The Flood and Drain Strawberry tank fully working

The Flood and Drain Strawberry tank fully working

This is the first of the hydroponic strawberry systems I am trying this year, I don’t really know much about growing strawberries but I will be giving it my best shot.

This system I have set up with a HydroGarden Dual Flow NFT Kit which I purchased last year.

This is a unique kit as the tank can be used as either a NFT system where nutrients are simply pumped in one end and then flow back out the other end, or by moving a few included parts around and adding an extra electrical timer you can use it as an Ebb and Flood system where the nutrients are pumped from the underneath tank to the top channel where the things growing are flooded with nutrients for a while and then when the pump is turned off the nutrients slowly drain back into the nutrient tank below. Hence the Ebb and Flood description.

The Net Pots

The Net Pots

As you can see from the pictures, I have several net pots filled with clay pebbles which are then placed on the top channel which is flooded every hour. This allows the clay pebbles to  take on some of the nutrients which is then taken up by the plants resting in the clay pebbles. In this case my strawberries, these are placed into the pots with the crowns out of the clay pebbles as these are supposed to be kept dry.

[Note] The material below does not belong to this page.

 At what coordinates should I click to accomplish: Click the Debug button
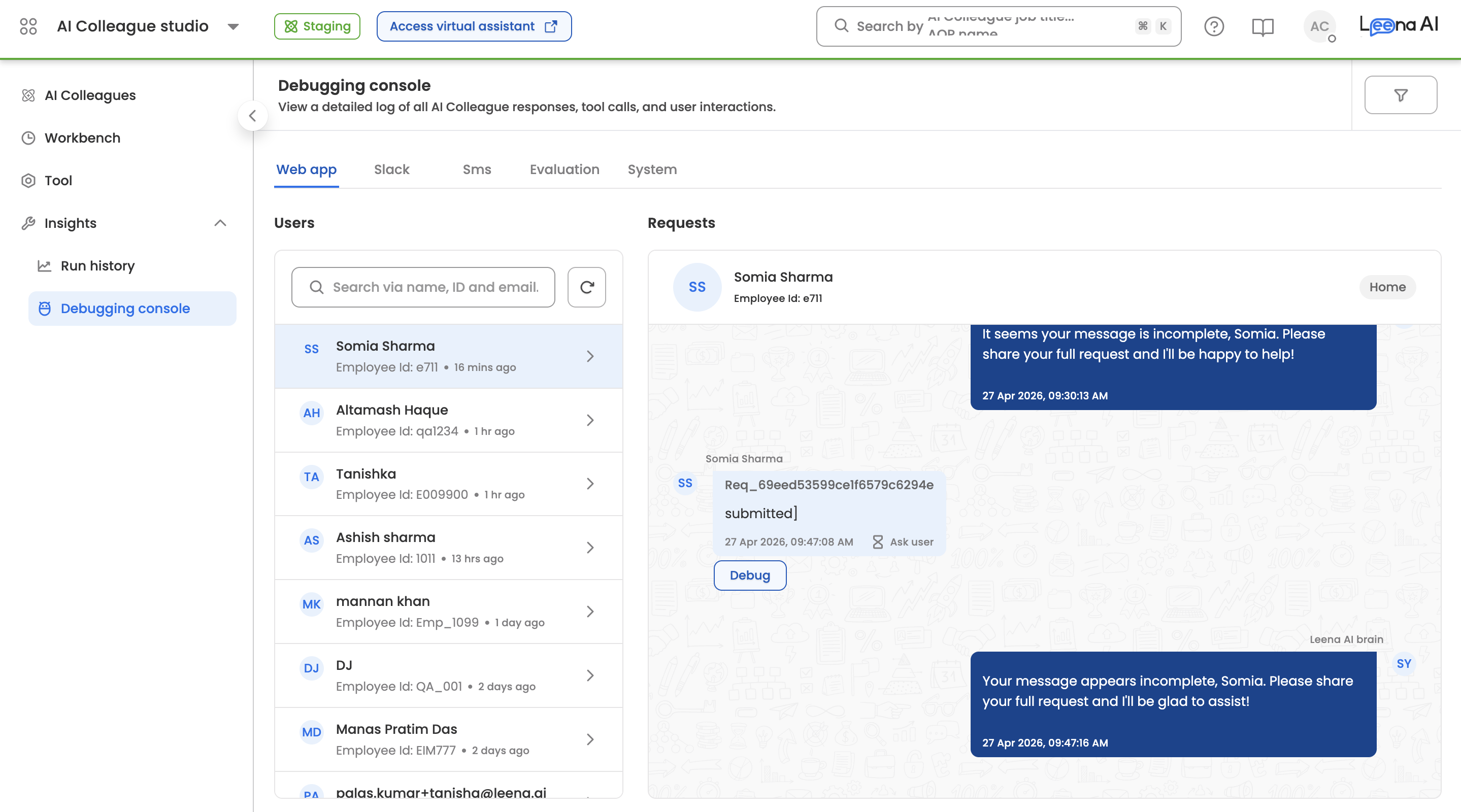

Usually in hydroponic kits these pots are held in place by something called correx, I’ve found this to be ok but after a year of use it becomes too flexible and has lost all it’s strength so doesn’t work as well. This year I decided to try some other material.

Setting up the Flood and Drain Strawberry System

Setting up the Flood and Drain Strawberry System

The white plastic you can see on the picture surrounding the pots, Is actually PVCu plastic sheets normally used for surrounding showers or bathroom walls. It’s slightly more expensive than the correx but hopefully with the extra strength it will last quite a few years. It has added strength compared with the correx because the ridges within the plastic go across the tank rather than all the length of the plastic tanks. I’ve cut the pieces into several sections too which also means that I can remove parts of the cover if I want rather than the the whole top plate, And due to it having some form of tongue and groove ends it all clips nicely together. It also has the extra benefit of being easier to store at the end of the year.

Flood and Drain Running

Flood and Drain Running

I’ve had to adjust the HydroGarden system slightly by adding an extra bit of white plastic tube where the nutrients overflow when flooding as it didn’t quite allow enough of a flood to the pots.

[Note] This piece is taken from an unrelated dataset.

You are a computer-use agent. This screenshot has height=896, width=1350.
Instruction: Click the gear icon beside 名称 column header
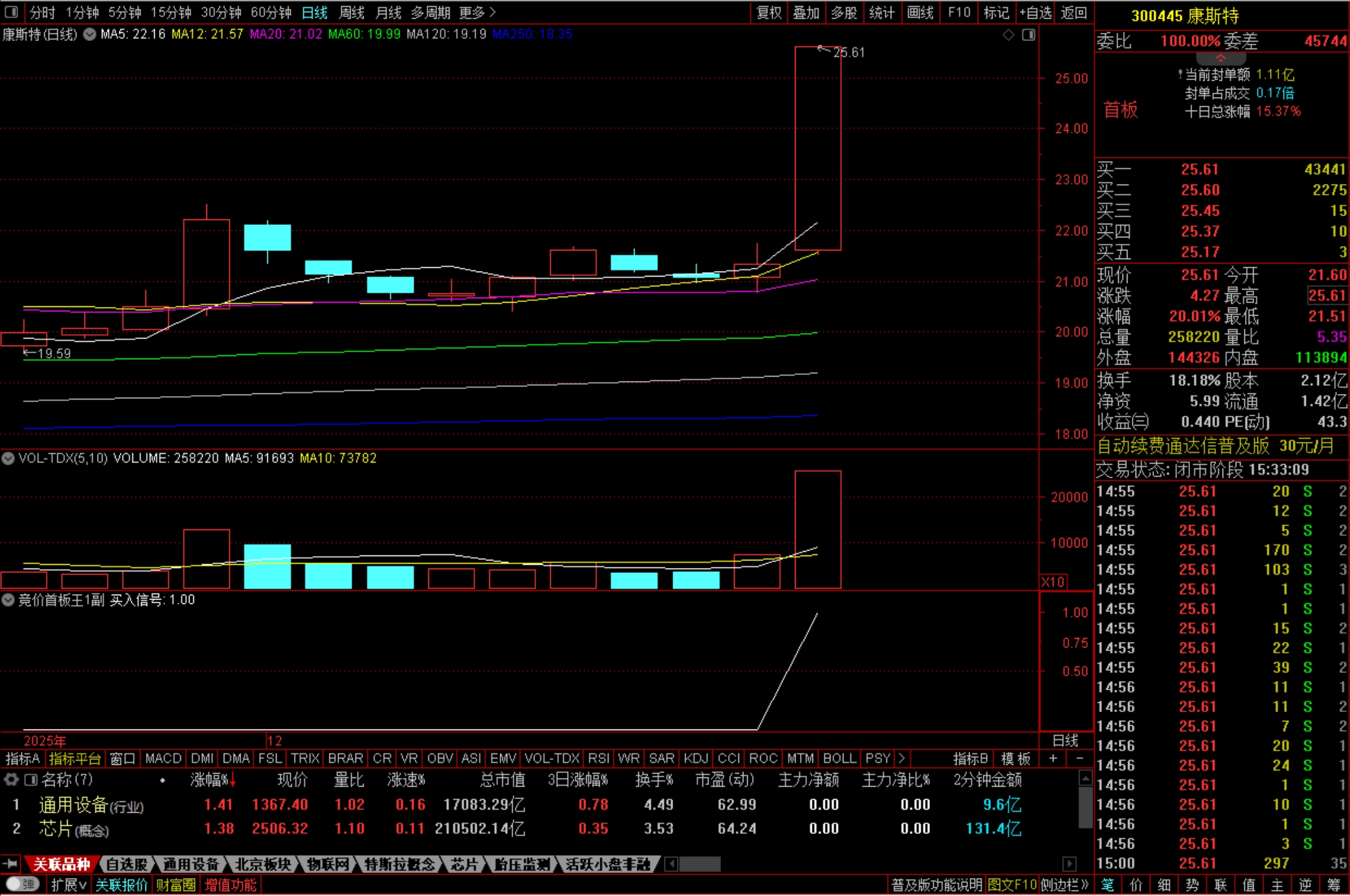(11, 779)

The strawberry plants are now in place and have had the clay pebbles covered with black plastic to stop any algae growing on the pebbles. These covers are made from squares of pond liner which I simply clean and sterilize each year.

 

 

 

A Strawberry Runner

A Strawberry Runner

The strawberry plant as it arrives, Looking a little shrivelled and depressed ready for it’s new home.

 

 

After 1 week in the flood and drain

After 1 week in the flood and drain

 

The plant after a week in it’s flood and drain home.

 

 

I will post an update on how all the strawberries are doing in a month or two but as you can see from the two photo’s above taken before planting and after a week they are already doing well.